### Task material

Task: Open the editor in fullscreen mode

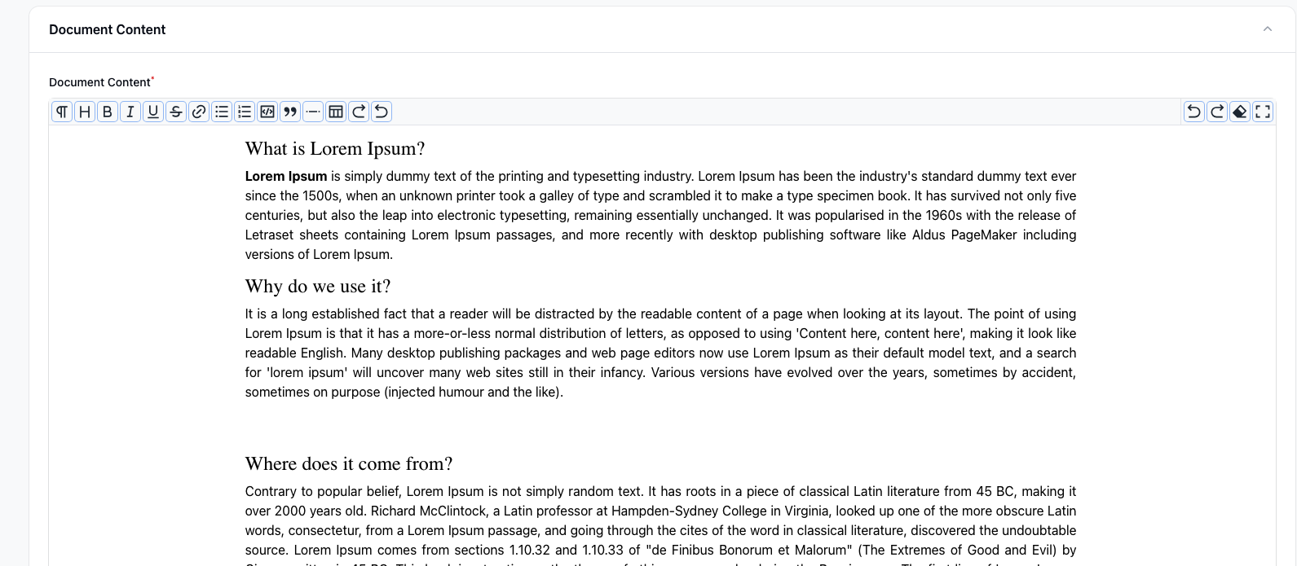Action: (1263, 112)
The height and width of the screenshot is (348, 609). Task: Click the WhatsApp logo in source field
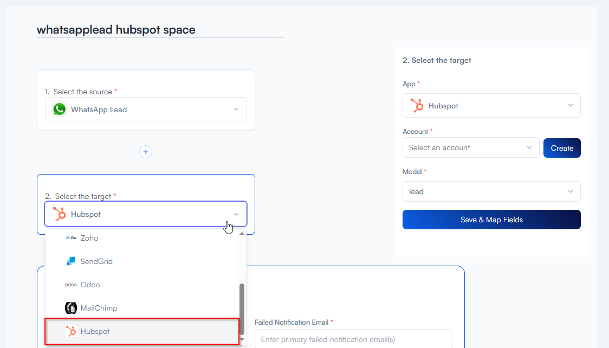59,109
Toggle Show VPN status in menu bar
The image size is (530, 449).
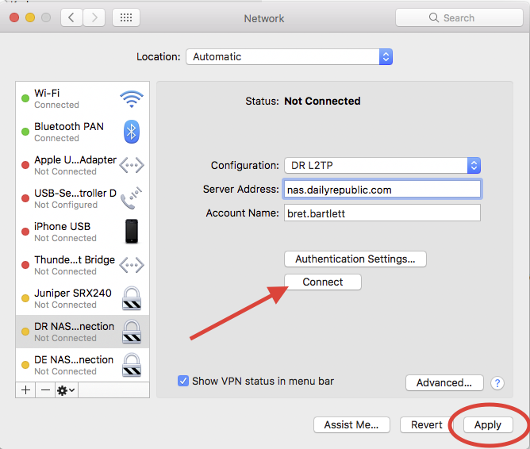pyautogui.click(x=184, y=382)

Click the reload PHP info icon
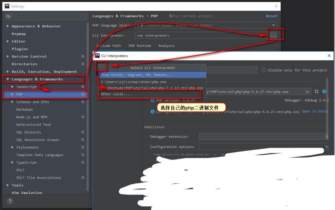(317, 91)
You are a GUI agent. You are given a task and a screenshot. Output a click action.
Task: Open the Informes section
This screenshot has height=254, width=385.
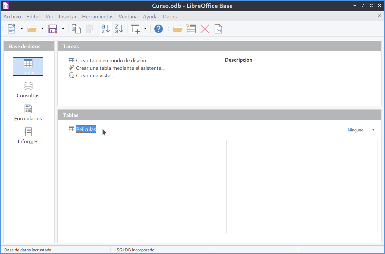[x=28, y=136]
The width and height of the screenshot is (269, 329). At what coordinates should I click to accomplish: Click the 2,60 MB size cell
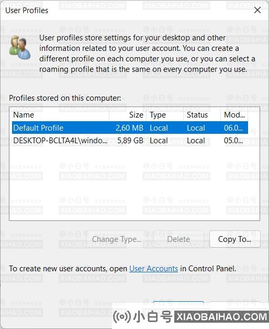(x=129, y=128)
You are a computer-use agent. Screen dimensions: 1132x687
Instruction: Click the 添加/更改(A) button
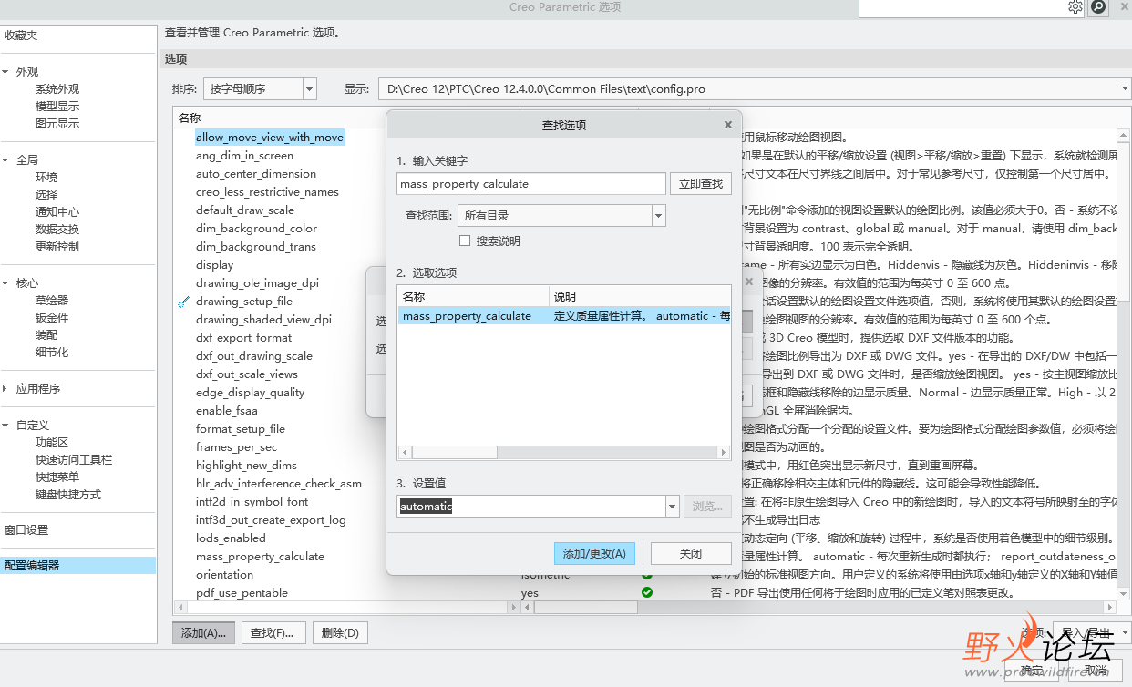[x=594, y=553]
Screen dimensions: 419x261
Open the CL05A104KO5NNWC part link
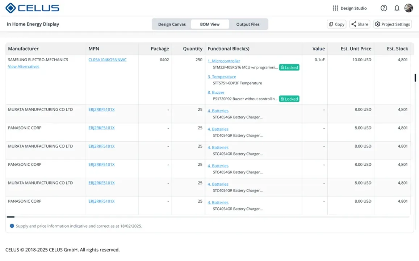point(108,60)
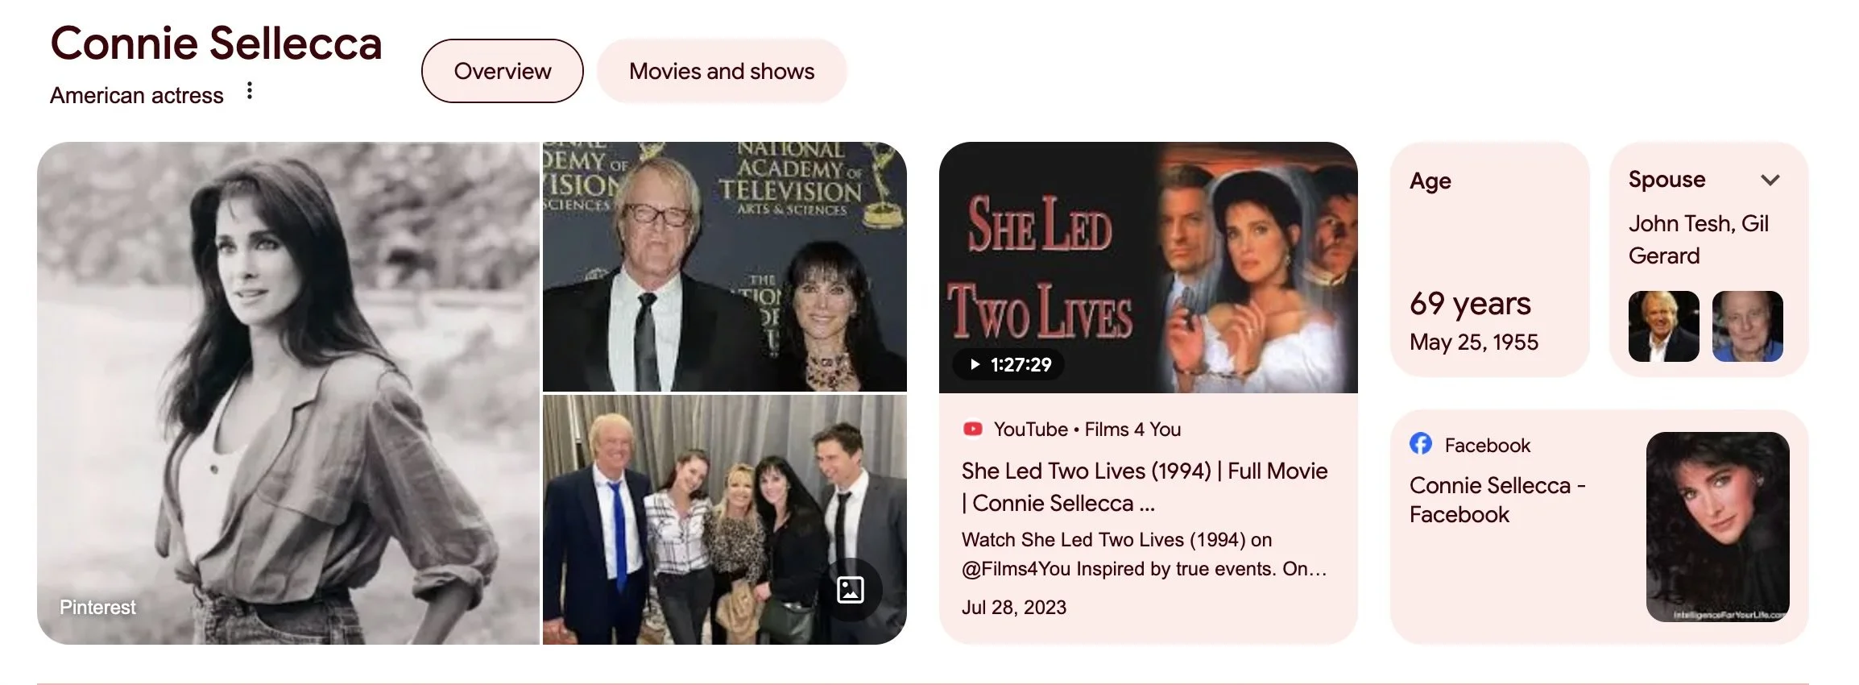Open the Connie Sellecca - Facebook link

[x=1497, y=500]
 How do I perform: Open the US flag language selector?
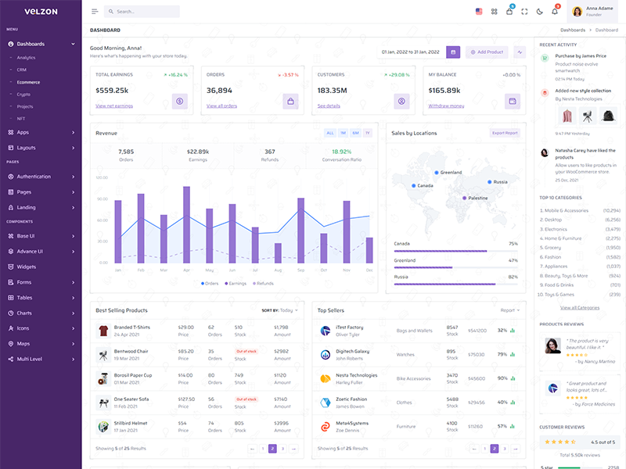click(x=479, y=12)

######

What you need to do: Please output every entry above exactly, without the pictures.

Your solution:
Task: Open the editor in fullscreen mode

Action: (1263, 112)
The height and width of the screenshot is (348, 609). Task: Click the WhatsApp logo in source field
59,109
Toggle Show VPN status in menu bar
The image size is (530, 449).
pyautogui.click(x=184, y=382)

Click the reload PHP info icon
(317, 91)
You are a GUI agent. You are given a task and a screenshot. Output a click action.
Task: Open the Informes section
This screenshot has height=254, width=385.
[x=28, y=136]
The width and height of the screenshot is (269, 329). At what coordinates should I click to accomplish: Click the 2,60 MB size cell
(x=129, y=128)
You are a computer-use agent. Screen dimensions: 1132x687
Instruction: Click the 添加/更改(A) button
[x=594, y=553]
Screen dimensions: 419x261
Open the CL05A104KO5NNWC part link
point(108,60)
Open the Connie Sellecca - Facebook link

[x=1497, y=500]
 How do I perform: Open the US flag language selector?
click(x=479, y=12)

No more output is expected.